Staging and Grading of Wilms Tumor
Staging is the process that determines the size of the cancer and how much it has spread. Most cancers have their own staging system. Grading is used to describe how abnormal the cancer cells look when seen through a microscope. The more abnormal the cells are, the faster they grow. Staging and grading help the health care team plan treatment for your child. They also help determine the likelihood of cure (prognosis). The process used for Wilms tumor takes into consideration the following:
Location of the primary tumor
If the tumor has spilled into the abdomen
If the cancer has spread to the other kidney or other areas of the body
How abnormal the cancer cells look under a microscope
The cancer is also broken down into stages 1 through 5 (often written as I through V). The different stage numbers refer to the tumor’s size and if and where it has spread. For instance, stage I is an early stage of cancer. Stage V means the cancer has spread to both kidneys. Wilms tumor is also broken down into further classifications. Your child’s health care provider can tell you more if needed. Talk to the health care provider if you have any questions about the stage of your child’s cancer.
How Is Wilms Tumor Treated?
The goal of treatment is to destroy cancer cells. The kind of treatment your child receives depends on the type and stage of tumor your child has. Your child may require one or more of these treatments:
Surgery to remove the affected kidney (nephrectomy) or to remove as much tumor as possible from the remaining kidney if 1 was removed. A kidney transplant is sometimes needed because of kidney problems.

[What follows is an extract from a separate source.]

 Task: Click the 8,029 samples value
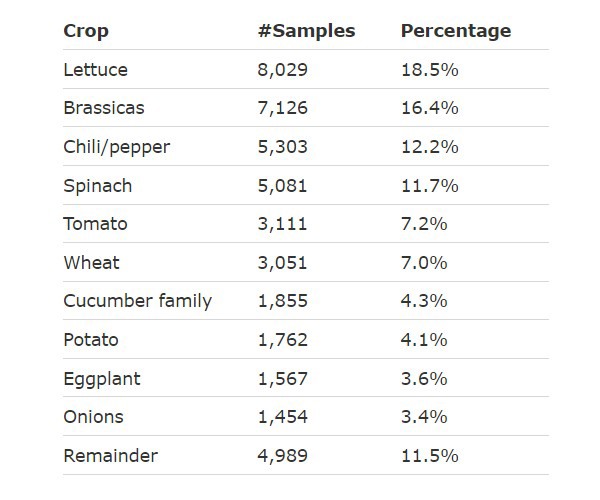point(282,70)
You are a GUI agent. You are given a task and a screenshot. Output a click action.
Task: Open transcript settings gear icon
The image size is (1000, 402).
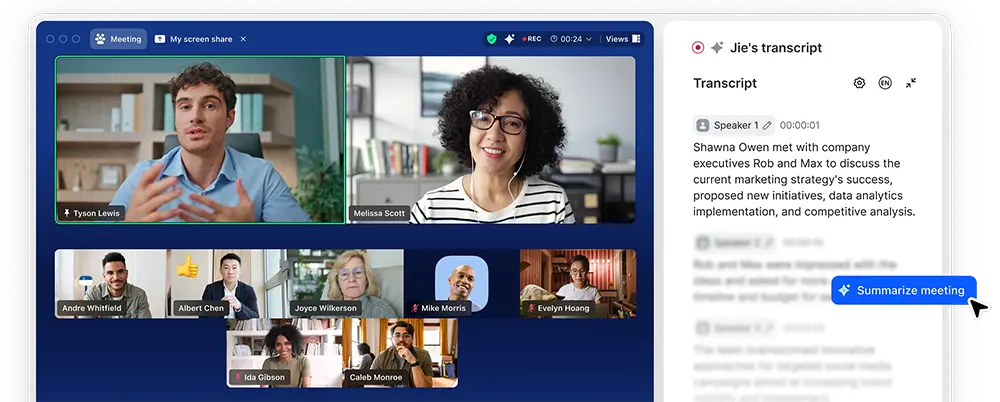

Chemotherapy (“chemo”) to destroy cancer cells with powerful cancer-fighting medications. Multiple chemo medications may be used. They are given through a tube (IV) that’s usually put into a vein in the arm or chest. Or, they may be given by mouth or injection.
Radiation therapy to destroy cancer cells and shrink a tumor using high-energy X-rays. Radiation may be used before or after other treatments.
The goal of supportive treatments is to protect the child from infection, prevent discomfort, and bring the body’s blood counts to a healthy range. During your child’s treatment, he or she may be given antibiotics. These are medications that help prevent and fight infection. Anti-nausea and other medications may also be given. These help ease side effects caused by treatment. Your child may receive a blood transfusion to restore the blood cells destroyed by treatment. Blood is taken from a donor and stored until the child is ready to receive it.
What Are the Long-Term Concerns?
With early treatment, Wilms tumor is often curable. But chemotherapy and radiation may cause some problems, such as damage to certain organs. So your child’s health will need to be monitored for life. This may include clinic visits, blood tests, imaging tests, and ultrasounds of the abdomen and heart. Also, ask your health care team if your child will need to take special precautions to protect the remaining kidney, such as avoiding contact sports.
Receiving a cancer diagnosis for your child is scary and confusing. It’s important to remember that you are not alone. Your child’s health care team will help guide you throughout your child’s care. You should also seek information and support for yourself. Doing so helps you cope with the changes cancer brings. Learning about and talking with others who also have a child with cancer may help you and your family cope. Also, ask your child’s health care team for a list of resources.